Someone bangs on your door and demand $2 for his 1 unit of the anti-inflation currency you have issued, and you don’t have that $2 to pay him. You call it “there’s nothing to stress it” ?

Now, since we are partial reserve and actually have no enough USD/BTC to buy all NBT back @1$ price.

Pegging 1.2$ or 1.0$, the difference is not very big.

However, our NSR cap. is greater than NBT (the actual quantity around 400,000)

NuShares NuShares $ 1,376,121

We can use NSR to back NBT, otherwise it’s wasted.

Technically that would work. However in reality I think you’d ask whether the shareholders to 1) subsidize anti-inflation with their own money (shares). My bet is that since inflation is certain most of the times, shareholders want dividends, not bills. or 2) participate in a hedging scheme to track CPI with their own money as collateral. Most wouldn’t want it because although there will be winners and losers, the net effect is they collectively will lose.

They don’t bang on my door to get their $2 - they go to or similar & exchange their unit for $2 or equivalent crypto-currency.

Are you familiar with Bitcoin? It has significant value despite zero reserves.

What would happen to the USD price of Bitcoin if the USD halved in value 1 year to the next? (Clue: the price in USD would double).

An anti inflation NuBit wouldn’t need subsidising. It would work exactly like standard NuBit, except the rate of increase in the money supply (new NuBits minted & distributed to custodians) would be lower than for standard NuBits that track the USD.

Full / large reserves of crypto-currency or fiat would definitely increase confidence in any peg, and confidence in the peg is the most important factor in determining its success.

mhps, I think we should clarify some concepts at first.

NBT is our product, and its quality is actually money’s quality.

Why is BTC a bad money? It can be used as “store of value” and “medium of exchange”, however, the “unit of account” demand STABLE value of a currency while BTC very volatile.

The more stable, the higher quality of a currency.
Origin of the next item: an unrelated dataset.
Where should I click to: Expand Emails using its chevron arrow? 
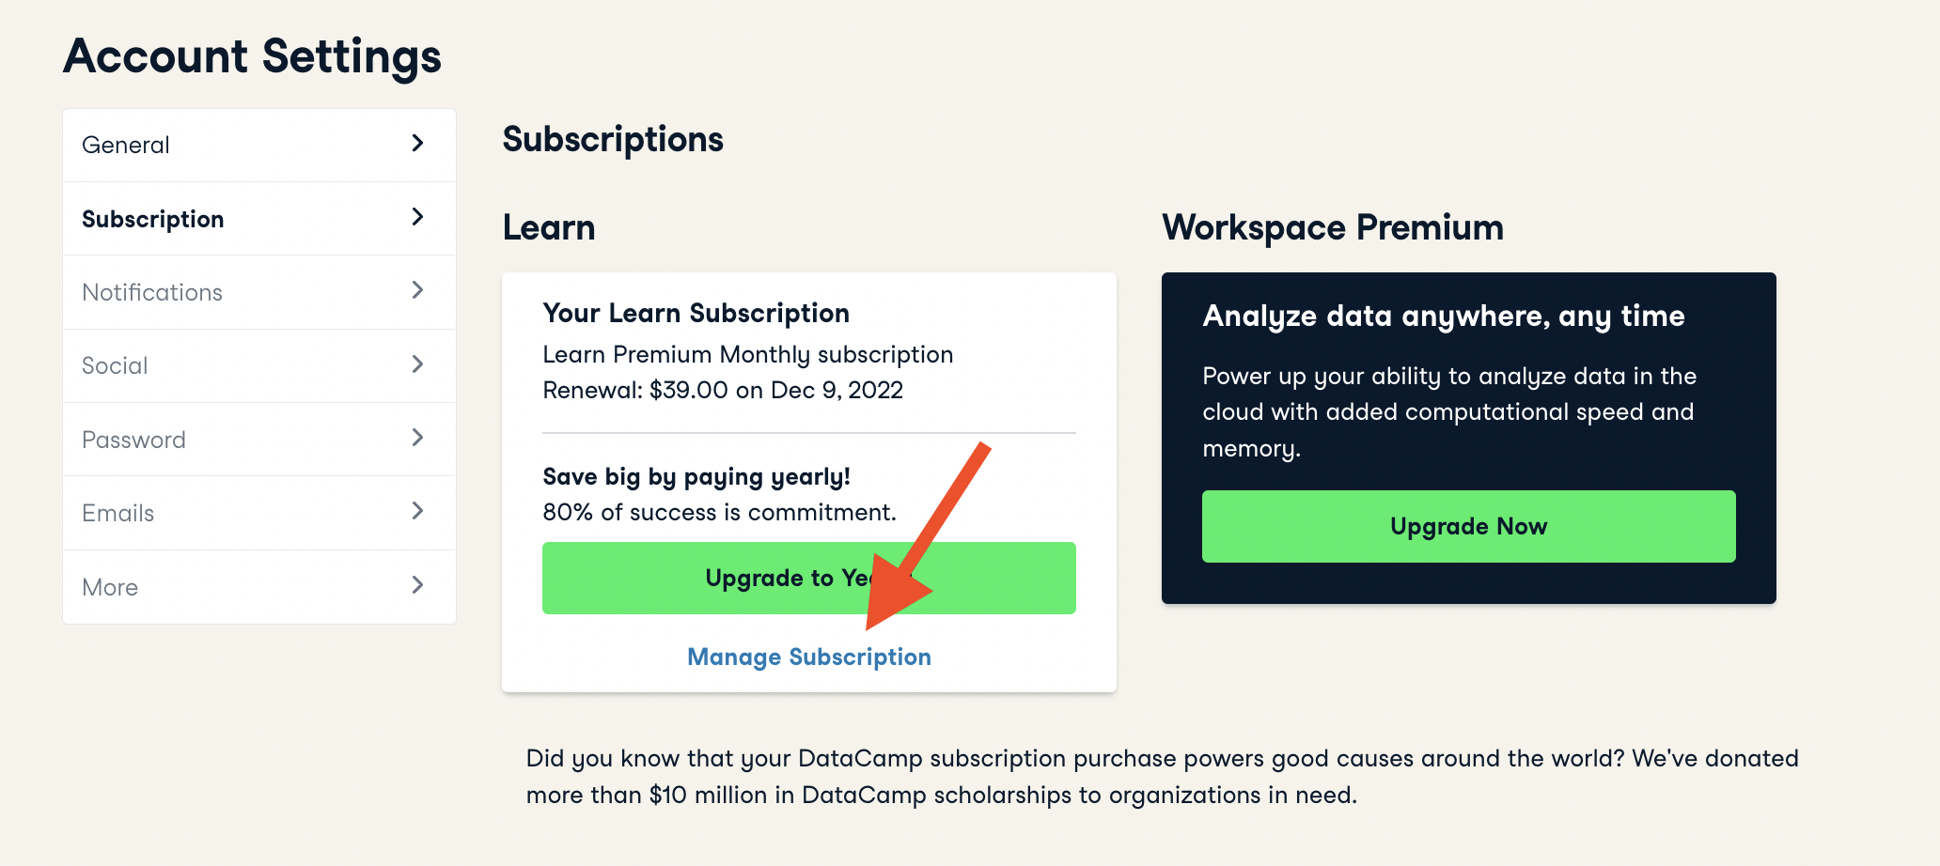(x=418, y=511)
USD is quite stable but not the most stable because of its inflation for 2-4% annually.

An anti-inflation currency has better quality than those strictly pegged to 1USD. We will sell more product if we provide anti-inflation feature,

Will most shareholders object to provide better quality of product which means greater sale?
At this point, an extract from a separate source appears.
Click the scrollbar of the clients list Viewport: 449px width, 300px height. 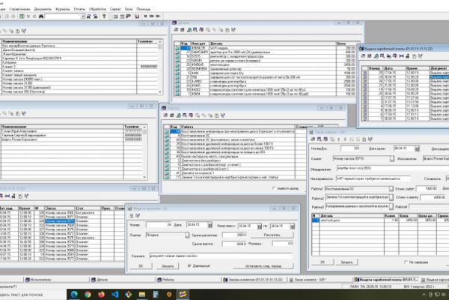coord(160,66)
Another question is to pledge NSR to protocol. You can withdraw your pledged NSR once you pay back those NBT. Since you will not lose your NSR unless Nu wallet hacked/stolen by hackers, why would you worry about it?

1 Like

You don’t appear to understand how NuBits works. NuBits being a $1 coin, unlike bitcoin, gets its price from the bots which NuNet installed at BTER etc. All Nubits in circulation are supposed to be sold by the bots. Anyone can sell his Nbits to the bot at $1/Nubits. In my example someone in 2015 will demand the bot to pay $2 for the 1 unit currency he bought from the bot in 2014, which the bot won’t have.